* _Information provided_
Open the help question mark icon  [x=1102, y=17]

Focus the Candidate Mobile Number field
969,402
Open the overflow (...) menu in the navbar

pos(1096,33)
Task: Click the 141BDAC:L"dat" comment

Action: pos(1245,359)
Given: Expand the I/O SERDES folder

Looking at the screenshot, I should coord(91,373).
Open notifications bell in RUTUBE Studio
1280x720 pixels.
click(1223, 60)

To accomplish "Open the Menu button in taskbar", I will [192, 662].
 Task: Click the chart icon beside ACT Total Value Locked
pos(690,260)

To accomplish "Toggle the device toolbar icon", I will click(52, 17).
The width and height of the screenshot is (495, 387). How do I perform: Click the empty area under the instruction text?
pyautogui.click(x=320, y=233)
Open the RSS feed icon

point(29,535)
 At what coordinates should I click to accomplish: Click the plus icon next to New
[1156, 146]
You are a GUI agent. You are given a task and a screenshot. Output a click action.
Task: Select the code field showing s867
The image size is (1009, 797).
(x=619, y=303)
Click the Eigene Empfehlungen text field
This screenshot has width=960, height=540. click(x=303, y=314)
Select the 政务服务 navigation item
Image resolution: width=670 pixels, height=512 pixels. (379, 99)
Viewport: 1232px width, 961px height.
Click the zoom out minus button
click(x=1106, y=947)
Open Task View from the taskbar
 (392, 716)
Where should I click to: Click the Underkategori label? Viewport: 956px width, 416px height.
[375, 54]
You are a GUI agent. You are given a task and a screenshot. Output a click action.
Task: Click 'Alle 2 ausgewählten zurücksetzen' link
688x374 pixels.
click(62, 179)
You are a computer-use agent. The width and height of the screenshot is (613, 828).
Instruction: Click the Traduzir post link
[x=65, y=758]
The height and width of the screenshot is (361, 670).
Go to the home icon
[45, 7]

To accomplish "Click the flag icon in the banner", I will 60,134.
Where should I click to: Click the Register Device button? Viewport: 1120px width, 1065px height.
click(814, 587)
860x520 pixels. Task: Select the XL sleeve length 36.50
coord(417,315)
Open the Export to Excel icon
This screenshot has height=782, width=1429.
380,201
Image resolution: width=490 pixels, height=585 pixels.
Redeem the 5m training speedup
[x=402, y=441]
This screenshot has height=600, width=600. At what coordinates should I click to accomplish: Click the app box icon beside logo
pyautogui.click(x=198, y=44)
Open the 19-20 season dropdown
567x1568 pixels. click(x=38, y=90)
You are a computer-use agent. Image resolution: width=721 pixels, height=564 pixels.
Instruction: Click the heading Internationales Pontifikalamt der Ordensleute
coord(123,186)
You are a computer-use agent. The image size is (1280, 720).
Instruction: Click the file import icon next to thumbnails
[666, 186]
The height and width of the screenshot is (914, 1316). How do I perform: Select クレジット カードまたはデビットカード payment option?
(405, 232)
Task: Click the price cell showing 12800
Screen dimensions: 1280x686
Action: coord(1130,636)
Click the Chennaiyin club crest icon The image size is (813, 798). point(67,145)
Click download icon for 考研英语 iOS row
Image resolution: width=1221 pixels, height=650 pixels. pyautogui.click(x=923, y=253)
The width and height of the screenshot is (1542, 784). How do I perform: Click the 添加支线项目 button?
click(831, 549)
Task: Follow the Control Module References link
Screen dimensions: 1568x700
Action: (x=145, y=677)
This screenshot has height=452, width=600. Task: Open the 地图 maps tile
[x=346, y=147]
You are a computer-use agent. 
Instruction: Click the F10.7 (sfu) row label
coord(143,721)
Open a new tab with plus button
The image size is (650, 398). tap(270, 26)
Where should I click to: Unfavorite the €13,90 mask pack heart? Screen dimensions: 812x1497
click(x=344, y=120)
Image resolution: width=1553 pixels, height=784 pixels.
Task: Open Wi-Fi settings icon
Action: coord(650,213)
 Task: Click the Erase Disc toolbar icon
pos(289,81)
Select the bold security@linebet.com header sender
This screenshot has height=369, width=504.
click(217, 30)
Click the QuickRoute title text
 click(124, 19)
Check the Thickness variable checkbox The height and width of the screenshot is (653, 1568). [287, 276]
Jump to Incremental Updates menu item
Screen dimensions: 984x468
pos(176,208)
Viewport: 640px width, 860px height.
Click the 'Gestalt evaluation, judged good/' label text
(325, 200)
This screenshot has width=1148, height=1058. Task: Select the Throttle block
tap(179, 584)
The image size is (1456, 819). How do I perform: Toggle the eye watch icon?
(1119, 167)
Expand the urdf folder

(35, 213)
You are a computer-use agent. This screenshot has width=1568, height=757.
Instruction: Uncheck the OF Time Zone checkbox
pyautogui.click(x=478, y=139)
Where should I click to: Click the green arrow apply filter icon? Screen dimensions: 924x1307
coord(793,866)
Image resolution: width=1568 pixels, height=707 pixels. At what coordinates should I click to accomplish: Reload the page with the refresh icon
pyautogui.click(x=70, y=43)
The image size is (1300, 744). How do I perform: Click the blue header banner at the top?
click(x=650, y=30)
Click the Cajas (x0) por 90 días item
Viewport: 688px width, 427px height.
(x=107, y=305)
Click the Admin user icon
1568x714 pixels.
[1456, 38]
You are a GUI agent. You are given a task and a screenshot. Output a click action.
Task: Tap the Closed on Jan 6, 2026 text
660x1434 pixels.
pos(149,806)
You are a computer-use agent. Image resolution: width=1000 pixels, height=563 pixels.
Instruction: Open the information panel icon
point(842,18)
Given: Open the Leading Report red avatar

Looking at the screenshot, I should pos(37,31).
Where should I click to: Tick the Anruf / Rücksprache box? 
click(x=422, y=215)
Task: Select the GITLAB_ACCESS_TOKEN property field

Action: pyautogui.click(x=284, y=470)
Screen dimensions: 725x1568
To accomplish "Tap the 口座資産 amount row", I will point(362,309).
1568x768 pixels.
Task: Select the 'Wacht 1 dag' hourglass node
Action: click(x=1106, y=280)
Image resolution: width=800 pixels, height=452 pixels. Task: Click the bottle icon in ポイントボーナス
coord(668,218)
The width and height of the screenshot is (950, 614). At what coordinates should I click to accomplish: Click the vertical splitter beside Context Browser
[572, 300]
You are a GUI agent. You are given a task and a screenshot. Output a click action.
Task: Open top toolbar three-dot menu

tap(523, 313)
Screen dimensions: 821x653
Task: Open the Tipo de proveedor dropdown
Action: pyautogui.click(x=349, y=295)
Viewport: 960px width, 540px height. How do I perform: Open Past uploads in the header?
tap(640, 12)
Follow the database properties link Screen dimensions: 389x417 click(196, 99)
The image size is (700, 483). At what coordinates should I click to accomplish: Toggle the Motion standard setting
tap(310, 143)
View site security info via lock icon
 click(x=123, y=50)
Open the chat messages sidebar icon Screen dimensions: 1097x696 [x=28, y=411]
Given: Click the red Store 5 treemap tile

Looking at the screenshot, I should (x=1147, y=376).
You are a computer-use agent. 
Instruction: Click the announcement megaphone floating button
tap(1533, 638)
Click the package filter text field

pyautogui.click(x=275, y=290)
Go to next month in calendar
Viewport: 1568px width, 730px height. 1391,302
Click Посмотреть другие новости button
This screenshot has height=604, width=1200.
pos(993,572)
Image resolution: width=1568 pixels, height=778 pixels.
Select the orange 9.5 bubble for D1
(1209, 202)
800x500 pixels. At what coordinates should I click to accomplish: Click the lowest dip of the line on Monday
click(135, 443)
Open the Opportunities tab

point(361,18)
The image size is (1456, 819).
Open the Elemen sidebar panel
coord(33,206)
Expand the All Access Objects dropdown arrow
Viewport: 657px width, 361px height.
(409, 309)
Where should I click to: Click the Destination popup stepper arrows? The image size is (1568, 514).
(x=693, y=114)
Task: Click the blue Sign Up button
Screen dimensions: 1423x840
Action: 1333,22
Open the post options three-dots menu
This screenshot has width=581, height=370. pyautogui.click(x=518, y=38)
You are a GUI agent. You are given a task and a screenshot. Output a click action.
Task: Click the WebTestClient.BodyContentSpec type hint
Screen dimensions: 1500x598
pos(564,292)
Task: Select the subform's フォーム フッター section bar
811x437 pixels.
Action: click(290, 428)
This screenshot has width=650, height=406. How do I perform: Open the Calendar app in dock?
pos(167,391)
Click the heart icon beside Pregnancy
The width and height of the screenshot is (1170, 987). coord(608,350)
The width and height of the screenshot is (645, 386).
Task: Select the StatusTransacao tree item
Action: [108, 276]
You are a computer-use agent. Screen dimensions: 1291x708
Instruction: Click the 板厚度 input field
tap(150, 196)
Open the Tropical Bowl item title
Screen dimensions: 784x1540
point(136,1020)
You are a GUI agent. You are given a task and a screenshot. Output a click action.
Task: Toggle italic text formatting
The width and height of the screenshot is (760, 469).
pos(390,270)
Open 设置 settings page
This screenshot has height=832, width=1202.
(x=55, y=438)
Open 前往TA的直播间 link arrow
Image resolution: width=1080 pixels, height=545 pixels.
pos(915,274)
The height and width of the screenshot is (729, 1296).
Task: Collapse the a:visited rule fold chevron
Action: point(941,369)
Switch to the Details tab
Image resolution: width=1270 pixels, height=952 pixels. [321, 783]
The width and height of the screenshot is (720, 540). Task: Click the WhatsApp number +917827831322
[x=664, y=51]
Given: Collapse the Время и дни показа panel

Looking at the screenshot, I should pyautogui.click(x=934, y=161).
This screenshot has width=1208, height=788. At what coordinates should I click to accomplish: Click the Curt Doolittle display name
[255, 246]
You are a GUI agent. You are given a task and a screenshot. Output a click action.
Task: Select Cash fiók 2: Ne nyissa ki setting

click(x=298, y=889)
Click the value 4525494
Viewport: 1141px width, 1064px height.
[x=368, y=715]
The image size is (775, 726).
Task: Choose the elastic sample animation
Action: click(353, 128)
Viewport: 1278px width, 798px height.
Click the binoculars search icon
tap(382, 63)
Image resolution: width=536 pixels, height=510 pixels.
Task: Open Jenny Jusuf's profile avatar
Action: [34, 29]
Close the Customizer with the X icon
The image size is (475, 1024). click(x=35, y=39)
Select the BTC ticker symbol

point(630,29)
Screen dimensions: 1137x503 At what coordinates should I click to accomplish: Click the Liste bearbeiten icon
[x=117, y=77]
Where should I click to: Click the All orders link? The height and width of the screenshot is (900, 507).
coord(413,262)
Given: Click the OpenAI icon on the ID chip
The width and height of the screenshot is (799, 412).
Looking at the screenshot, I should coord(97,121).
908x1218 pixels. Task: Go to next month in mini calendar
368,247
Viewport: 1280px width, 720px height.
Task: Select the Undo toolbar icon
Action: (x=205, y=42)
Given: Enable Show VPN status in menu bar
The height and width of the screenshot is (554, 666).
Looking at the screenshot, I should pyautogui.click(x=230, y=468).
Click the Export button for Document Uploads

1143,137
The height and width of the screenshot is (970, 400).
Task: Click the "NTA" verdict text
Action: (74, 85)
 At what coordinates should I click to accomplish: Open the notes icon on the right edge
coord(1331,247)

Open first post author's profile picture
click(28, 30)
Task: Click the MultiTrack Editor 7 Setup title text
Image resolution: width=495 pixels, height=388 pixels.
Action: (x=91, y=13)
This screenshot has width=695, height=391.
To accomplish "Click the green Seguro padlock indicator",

* _What the task requires_
Arrange the lines of the listing, from the line with "The height and width of the screenshot is (361, 670)." up to and including the line with "coord(123,186)", as a Markdown table with the columns Row and Line. Leave out any blank lines.

* _Task answer_
| Row | Line |
|---|---|
| 1 | The height and width of the screenshot is (361, 670). |
| 2 | Go to the home icon |
| 3 | [45, 7] |
| 4 | To accomplish "Click the flag icon in the banner", I will 60,134. |
| 5 | Where should I click to: Click the Register Device button? Viewport: 1120px width, 1065px height. |
| 6 | click(814, 587) |
| 7 | 860x520 pixels. Task: Select the XL sleeve length 36.50 |
| 8 | coord(417,315) |
| 9 | Open the Export to Excel icon |
| 10 | This screenshot has height=782, width=1429. |
| 11 | 380,201 |
| 12 | Image resolution: width=490 pixels, height=585 pixels. |
| 13 | Redeem the 5m training speedup |
| 14 | [x=402, y=441] |
| 15 | This screenshot has height=600, width=600. At what coordinates should I click to accomplish: Click the app box icon beside logo |
| 16 | pyautogui.click(x=198, y=44) |
| 17 | Open the 19-20 season dropdown |
| 18 | 567x1568 pixels. click(x=38, y=90) |
| 19 | You are a computer-use agent. Image resolution: width=721 pixels, height=564 pixels. |
| 20 | Instruction: Click the heading Internationales Pontifikalamt der Ordensleute |
| 21 | coord(123,186) |